All of them let the dogs out and when the JRT was tiny we had our walker come twice a day too.

Expensive but worth it. Not that I'm suggesting dogs without this madness wouldn't be happy but I wouldn't have one on its own ever again now.

We DO work a lot so have to have help just to keep alive really but our dogs are very happy ( I know as have watched them asleep on the webcam!)


----------



## pocomoto (11 December 2007)

I now rehome because I work and it would be most unfair on a small puppy.   Now I have purebreds from breed rescue but I also have had scruffy mutts.  I have never had any problems leaving my dogs while I am at work.

My dogs have the very best life, they are always with me when I do the horses twice a day and get walks of at least a mile every evening and most mornings.  They come out when I ride sometimes for up to 3 hrs, or they tag along when I long rein the youngsters.  At home they have a routine and sleep most of the day.  They have the run of downstairs and the garden via a dog flap, and my neighbour looks in on them if I have to work late.

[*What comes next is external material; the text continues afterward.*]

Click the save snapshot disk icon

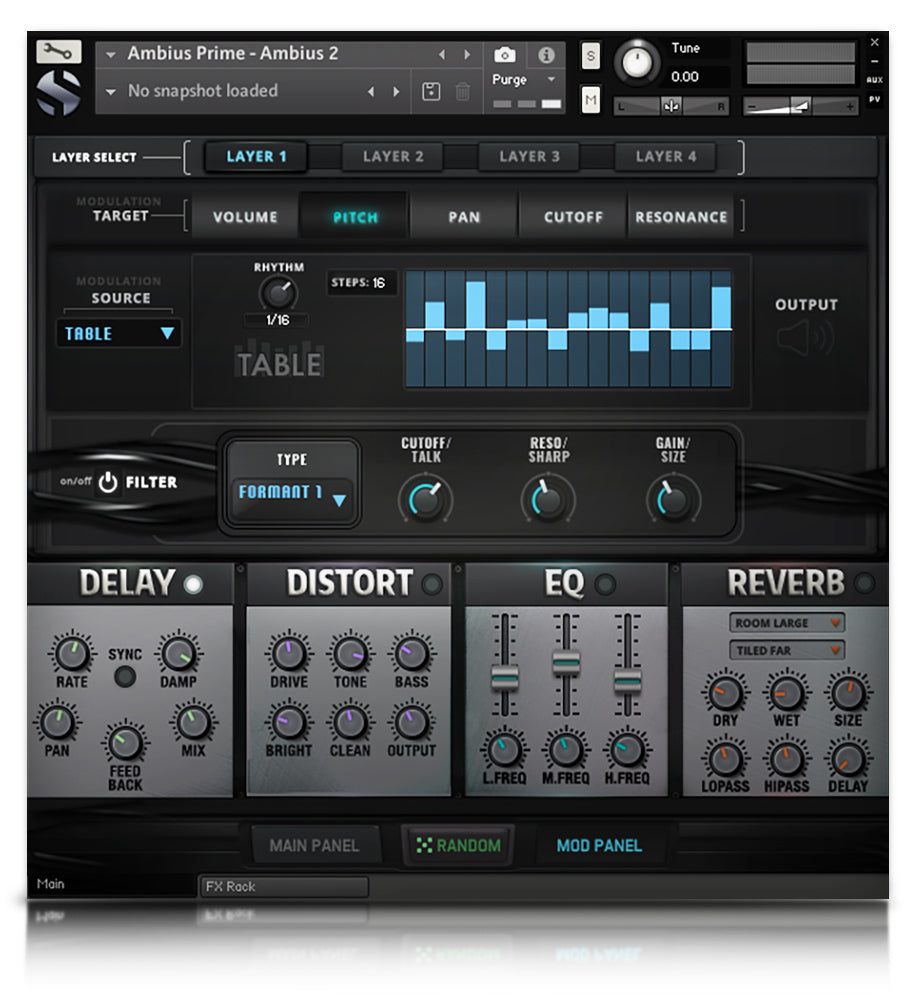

I am in a position to take dogs no one else will and turn them around, giving them a great life and they are in no way stressed by their lifestyle!  Though there are two at the mo I have often had one and again no problems as they are well fed and exercised.

Have no time for RSPCA as they said as I worked they would not consider me, how short sighted when most of their Dogs had signs up "Unsitable for families"  "Not good with other Animals" etc!!!!  How on earth do they expect to find a home for those poor dogs!


----------



## Oneofthepack (11 December 2007)

I'm away for 7 hours twice week and my neighbour comes round halfway to let them out and play for half an hour. There are 4 of them and they get a good long walk before I go out and when I get back and though they are extra pleased to see me they don't appear to suffer. I wouldn't leave one alone all day though as they are intelligent creatures and wouldn't enjoy it any more than we would!


----------



## welshies (12 December 2007)

Anyone mind me asking how much these dog walkers/puppy visitors etc are, don't need one at the mo but just always wondered!


----------



## Vicki1986 (12 December 2007)

i know loads of people that work full time and leave their dogs at home, it can work as long as you work hard to make sure it does. 
breed / temperament should be considered alot.


----------



## sloulou (12 December 2007)

[ QUOTE ]
Anyone mind me asking how much these dog walkers/puppy visitors etc are, don't need one at the mo but just always wondered! 

[/ QUOTE ]

Mine is £6 per hour - which is good for where I am (some charge £10 or £12 - but they are the dog walking companies... mine had fab references and has been a walker a long time - and the dog loves her.  She also walks him alone - not with lots of other dogs)  You do have to do a bit of research to find the rigfht person/ service for you.


----------



## Lill (12 December 2007)

My friend and her OH have a rottie and a staffi they both work full time and the dogs are left on their own for 8 hours + a day... they have the company of each other though and a room in the house to 'trash'  
	
	
		
		
	


	





I would LOVE a doberman/ridgeback but not until i move out sadly


----------



## prose (12 December 2007)

[ QUOTE ]
Anyone mind me asking how much these dog walkers/puppy visitors etc are, don't need one at the mo but just always wondered! 

[/ QUOTE ]

We pay $20 for 45 minutes, which is excellent for Manhattan. She usually gets walked alone, but yesterday teamed up with Peach the Frenchie and Max the Doxi.


----------



## Amymay (12 December 2007)

[ QUOTE ]
My friend and her OH have a rottie and a staffi they both work full time and the dogs are left on their own for 8 hours + a day  

[/ QUOTE ] 

Plus the 8 hours they spend asleep (owners that is) = 16 hours a day.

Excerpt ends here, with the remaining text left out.